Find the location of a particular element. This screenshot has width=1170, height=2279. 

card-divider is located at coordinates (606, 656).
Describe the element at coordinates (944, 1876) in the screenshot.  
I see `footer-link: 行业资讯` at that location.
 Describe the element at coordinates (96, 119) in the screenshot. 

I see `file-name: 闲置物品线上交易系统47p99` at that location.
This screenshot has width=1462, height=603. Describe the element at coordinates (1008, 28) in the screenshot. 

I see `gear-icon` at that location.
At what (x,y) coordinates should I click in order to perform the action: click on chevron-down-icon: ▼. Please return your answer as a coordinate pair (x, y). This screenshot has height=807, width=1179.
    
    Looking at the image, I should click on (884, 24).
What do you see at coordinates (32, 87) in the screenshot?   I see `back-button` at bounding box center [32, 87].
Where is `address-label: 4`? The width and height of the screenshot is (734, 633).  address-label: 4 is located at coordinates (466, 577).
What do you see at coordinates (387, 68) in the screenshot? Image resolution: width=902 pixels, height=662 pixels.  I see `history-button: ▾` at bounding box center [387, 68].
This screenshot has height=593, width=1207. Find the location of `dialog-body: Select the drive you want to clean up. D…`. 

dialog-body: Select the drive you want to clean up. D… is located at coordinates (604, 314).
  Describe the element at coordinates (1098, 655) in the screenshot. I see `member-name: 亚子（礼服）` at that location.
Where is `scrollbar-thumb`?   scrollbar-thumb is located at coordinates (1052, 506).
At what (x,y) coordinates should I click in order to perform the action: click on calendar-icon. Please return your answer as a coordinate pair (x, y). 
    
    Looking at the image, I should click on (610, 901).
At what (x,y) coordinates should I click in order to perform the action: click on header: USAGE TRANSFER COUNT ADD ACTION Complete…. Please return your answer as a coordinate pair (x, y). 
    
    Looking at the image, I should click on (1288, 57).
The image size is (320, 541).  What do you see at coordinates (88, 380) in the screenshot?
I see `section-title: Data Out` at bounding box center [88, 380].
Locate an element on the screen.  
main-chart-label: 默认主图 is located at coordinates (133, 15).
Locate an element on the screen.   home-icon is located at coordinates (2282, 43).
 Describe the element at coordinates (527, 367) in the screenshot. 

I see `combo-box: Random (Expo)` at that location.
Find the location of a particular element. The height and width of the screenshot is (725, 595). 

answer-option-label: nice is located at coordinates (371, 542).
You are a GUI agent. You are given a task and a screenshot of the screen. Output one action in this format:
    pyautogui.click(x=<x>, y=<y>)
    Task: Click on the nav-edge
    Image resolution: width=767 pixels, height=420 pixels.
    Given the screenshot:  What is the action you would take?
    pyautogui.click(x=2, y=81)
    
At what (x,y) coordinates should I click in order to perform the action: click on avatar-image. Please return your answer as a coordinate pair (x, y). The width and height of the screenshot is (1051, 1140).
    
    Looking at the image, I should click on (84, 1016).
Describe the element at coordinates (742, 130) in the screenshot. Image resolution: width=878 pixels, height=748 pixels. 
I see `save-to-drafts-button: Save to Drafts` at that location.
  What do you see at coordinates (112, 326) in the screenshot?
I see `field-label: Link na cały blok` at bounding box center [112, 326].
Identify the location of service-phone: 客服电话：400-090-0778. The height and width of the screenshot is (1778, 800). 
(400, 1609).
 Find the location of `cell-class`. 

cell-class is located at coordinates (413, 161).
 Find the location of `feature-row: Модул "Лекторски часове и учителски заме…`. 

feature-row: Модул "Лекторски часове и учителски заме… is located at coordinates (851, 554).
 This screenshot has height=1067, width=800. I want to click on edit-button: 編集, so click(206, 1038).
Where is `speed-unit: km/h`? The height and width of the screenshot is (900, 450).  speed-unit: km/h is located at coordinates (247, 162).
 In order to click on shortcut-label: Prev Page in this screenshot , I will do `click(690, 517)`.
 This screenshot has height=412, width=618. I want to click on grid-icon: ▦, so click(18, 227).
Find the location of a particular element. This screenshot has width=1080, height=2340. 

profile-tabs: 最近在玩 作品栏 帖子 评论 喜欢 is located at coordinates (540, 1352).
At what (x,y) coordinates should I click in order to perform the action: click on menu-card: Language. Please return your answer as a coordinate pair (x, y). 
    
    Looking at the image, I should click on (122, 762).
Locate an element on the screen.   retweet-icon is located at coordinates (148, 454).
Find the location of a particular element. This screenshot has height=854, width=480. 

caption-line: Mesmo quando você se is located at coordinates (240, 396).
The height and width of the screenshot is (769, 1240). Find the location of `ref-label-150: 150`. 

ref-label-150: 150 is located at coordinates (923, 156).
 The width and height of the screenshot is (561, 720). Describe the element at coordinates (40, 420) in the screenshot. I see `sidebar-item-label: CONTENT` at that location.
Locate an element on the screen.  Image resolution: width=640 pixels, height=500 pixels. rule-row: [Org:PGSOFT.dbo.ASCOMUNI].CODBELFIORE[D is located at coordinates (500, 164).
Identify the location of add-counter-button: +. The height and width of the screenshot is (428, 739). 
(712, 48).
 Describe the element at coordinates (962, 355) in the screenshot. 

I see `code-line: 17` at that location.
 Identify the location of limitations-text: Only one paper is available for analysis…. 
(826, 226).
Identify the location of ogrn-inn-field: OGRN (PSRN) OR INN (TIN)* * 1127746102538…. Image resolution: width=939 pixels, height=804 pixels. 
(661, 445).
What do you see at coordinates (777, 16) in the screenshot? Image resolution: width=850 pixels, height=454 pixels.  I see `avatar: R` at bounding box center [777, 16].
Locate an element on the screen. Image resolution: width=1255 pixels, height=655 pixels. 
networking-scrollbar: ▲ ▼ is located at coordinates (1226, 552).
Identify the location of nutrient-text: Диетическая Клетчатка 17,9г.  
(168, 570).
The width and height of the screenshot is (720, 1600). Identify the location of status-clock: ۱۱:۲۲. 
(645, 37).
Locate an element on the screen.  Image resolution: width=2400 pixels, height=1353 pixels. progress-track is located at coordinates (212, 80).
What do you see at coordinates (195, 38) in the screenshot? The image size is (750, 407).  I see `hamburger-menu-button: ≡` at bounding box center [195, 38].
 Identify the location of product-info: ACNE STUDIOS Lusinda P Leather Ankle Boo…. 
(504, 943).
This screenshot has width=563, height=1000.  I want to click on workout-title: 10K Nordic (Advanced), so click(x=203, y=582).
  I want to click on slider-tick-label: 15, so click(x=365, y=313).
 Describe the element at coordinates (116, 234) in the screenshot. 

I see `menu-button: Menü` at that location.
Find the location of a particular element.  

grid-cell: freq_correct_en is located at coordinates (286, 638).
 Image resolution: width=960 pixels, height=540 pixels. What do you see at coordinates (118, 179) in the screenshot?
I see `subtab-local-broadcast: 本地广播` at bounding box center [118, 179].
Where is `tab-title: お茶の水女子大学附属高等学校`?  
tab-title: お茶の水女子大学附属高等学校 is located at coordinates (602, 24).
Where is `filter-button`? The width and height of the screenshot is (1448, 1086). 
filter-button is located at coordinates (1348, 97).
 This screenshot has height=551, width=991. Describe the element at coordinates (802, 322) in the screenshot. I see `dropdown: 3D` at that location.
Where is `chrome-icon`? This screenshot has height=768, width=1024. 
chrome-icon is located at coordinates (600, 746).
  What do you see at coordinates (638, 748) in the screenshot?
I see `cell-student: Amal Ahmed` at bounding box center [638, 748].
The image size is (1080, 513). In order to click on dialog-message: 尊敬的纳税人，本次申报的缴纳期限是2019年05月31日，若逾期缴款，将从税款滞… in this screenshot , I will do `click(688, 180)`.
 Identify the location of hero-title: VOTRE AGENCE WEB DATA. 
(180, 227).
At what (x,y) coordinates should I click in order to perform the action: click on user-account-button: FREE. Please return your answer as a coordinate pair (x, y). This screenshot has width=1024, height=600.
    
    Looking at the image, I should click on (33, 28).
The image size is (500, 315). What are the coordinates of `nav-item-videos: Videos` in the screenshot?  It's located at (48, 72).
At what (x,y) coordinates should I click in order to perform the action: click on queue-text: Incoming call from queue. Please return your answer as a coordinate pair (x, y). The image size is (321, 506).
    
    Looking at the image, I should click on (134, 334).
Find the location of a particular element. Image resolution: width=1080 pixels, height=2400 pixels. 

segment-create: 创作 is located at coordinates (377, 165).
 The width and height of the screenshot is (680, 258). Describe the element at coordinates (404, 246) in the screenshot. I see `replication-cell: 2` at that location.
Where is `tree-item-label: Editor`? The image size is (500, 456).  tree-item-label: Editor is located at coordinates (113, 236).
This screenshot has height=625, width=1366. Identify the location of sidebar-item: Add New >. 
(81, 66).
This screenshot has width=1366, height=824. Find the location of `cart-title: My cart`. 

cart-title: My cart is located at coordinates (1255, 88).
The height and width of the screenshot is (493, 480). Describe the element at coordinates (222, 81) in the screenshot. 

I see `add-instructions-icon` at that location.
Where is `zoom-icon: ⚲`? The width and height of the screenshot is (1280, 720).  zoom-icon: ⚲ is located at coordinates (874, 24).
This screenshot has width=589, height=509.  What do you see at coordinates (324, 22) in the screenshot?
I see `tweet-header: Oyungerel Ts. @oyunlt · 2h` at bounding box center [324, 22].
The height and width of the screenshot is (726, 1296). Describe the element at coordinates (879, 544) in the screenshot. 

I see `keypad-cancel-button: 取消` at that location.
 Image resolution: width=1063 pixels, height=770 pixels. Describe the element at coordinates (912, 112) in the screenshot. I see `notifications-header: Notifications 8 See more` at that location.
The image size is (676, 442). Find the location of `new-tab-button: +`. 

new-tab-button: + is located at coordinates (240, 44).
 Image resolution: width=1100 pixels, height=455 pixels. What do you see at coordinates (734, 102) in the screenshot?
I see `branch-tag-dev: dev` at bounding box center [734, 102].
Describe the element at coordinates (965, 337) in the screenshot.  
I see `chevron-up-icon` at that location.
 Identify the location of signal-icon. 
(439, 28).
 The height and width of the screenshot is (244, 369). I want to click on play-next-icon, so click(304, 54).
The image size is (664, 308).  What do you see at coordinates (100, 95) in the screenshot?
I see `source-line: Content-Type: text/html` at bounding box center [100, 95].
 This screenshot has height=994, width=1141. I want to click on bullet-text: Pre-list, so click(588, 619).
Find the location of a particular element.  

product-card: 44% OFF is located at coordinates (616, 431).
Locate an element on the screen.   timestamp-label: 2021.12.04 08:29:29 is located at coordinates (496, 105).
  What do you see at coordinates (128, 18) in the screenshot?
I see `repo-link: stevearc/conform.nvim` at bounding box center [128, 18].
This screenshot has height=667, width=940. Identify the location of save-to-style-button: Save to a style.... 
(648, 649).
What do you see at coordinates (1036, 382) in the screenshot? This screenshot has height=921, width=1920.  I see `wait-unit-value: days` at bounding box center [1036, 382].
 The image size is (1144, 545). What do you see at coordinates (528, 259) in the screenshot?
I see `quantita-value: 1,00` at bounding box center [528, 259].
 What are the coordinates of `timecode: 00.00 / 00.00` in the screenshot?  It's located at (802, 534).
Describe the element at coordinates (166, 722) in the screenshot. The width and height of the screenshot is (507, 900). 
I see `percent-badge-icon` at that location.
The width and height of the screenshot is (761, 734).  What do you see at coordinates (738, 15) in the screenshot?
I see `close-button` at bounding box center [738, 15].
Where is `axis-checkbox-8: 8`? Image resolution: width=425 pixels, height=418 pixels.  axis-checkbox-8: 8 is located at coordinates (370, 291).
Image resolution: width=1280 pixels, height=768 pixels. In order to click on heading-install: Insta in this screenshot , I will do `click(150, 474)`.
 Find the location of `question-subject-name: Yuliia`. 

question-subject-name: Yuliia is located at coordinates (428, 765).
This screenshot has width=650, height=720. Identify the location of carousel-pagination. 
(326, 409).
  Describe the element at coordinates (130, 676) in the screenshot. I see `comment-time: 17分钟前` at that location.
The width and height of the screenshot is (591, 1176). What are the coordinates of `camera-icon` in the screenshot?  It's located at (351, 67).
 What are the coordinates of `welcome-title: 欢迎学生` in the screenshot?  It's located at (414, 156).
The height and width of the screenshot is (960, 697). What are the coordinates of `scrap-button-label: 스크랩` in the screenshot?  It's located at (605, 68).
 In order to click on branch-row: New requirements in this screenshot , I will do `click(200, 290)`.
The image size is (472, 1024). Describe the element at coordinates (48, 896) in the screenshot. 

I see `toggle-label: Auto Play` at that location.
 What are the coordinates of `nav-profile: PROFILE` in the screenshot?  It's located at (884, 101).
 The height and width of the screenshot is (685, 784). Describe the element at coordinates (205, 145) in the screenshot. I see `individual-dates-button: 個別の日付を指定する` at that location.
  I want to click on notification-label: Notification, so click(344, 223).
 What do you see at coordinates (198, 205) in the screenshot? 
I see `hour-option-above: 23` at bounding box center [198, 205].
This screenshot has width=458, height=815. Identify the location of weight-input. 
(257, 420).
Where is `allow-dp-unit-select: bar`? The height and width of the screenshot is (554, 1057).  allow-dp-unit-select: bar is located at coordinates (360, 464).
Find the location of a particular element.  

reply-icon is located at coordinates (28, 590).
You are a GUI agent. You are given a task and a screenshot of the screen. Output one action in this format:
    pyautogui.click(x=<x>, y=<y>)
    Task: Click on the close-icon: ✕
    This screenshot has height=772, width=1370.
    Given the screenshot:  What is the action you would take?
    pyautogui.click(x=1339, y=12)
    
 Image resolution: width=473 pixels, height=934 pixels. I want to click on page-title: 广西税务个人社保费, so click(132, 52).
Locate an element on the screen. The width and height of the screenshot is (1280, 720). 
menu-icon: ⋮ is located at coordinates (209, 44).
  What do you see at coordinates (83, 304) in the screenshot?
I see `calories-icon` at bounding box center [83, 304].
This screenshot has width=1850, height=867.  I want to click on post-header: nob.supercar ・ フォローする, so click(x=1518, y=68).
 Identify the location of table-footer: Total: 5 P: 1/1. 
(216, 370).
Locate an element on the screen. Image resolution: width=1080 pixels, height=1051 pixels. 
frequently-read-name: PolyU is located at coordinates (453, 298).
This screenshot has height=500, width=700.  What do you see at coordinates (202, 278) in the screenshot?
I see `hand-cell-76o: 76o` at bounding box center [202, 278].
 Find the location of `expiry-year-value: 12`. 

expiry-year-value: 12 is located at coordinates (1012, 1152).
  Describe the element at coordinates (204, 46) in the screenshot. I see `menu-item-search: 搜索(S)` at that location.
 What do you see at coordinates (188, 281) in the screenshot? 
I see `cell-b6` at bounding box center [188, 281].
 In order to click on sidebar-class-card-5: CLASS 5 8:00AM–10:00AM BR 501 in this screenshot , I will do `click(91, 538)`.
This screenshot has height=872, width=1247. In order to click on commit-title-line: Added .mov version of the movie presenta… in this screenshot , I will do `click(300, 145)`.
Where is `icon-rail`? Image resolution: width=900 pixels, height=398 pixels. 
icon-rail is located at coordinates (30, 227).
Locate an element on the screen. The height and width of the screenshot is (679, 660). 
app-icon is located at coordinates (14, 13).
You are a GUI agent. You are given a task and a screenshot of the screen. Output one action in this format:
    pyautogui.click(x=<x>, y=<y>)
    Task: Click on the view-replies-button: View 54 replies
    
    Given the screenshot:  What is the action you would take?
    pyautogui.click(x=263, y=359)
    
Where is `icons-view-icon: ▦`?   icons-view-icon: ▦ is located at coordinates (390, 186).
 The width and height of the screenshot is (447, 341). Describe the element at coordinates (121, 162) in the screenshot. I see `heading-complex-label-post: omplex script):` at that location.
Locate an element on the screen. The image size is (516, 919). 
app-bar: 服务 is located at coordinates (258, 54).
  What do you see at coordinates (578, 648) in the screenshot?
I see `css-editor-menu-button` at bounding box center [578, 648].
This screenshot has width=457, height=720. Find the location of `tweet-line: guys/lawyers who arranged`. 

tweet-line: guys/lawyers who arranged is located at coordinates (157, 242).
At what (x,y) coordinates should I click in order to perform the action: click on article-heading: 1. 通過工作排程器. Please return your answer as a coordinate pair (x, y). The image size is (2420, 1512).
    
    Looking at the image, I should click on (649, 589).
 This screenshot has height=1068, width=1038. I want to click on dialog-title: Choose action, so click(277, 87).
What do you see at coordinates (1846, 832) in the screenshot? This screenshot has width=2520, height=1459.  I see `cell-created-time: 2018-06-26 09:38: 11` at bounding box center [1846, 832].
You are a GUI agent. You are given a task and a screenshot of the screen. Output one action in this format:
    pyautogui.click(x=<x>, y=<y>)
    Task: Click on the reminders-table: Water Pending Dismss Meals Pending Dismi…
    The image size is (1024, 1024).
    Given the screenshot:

· · · · · · ·

Reproduce the material above verbatim, from the line containing "has height=807, width=1179." up to and including the line containing "center [88, 380].".

**YOUR RESPONSE**
At what (x,y) coordinates should I click in order to perform the action: click on chevron-down-icon: ▼. Please return your answer as a coordinate pair (x, y). This screenshot has height=807, width=1179.
    
    Looking at the image, I should click on (884, 24).
What do you see at coordinates (32, 87) in the screenshot?   I see `back-button` at bounding box center [32, 87].
Where is `address-label: 4`? The width and height of the screenshot is (734, 633).  address-label: 4 is located at coordinates (466, 577).
What do you see at coordinates (387, 68) in the screenshot? Image resolution: width=902 pixels, height=662 pixels.  I see `history-button: ▾` at bounding box center [387, 68].
This screenshot has height=593, width=1207. Find the location of `dialog-body: Select the drive you want to clean up. D…`. 

dialog-body: Select the drive you want to clean up. D… is located at coordinates (604, 314).
  Describe the element at coordinates (1098, 655) in the screenshot. I see `member-name: 亚子（礼服）` at that location.
Where is `scrollbar-thumb`?   scrollbar-thumb is located at coordinates (1052, 506).
At what (x,y) coordinates should I click in order to perform the action: click on calendar-icon. Please return your answer as a coordinate pair (x, y). 
    
    Looking at the image, I should click on (610, 901).
At what (x,y) coordinates should I click in order to perform the action: click on header: USAGE TRANSFER COUNT ADD ACTION Complete…. Please return your answer as a coordinate pair (x, y). 
    
    Looking at the image, I should click on (1288, 57).
The image size is (320, 541).  What do you see at coordinates (88, 380) in the screenshot?
I see `section-title: Data Out` at bounding box center [88, 380].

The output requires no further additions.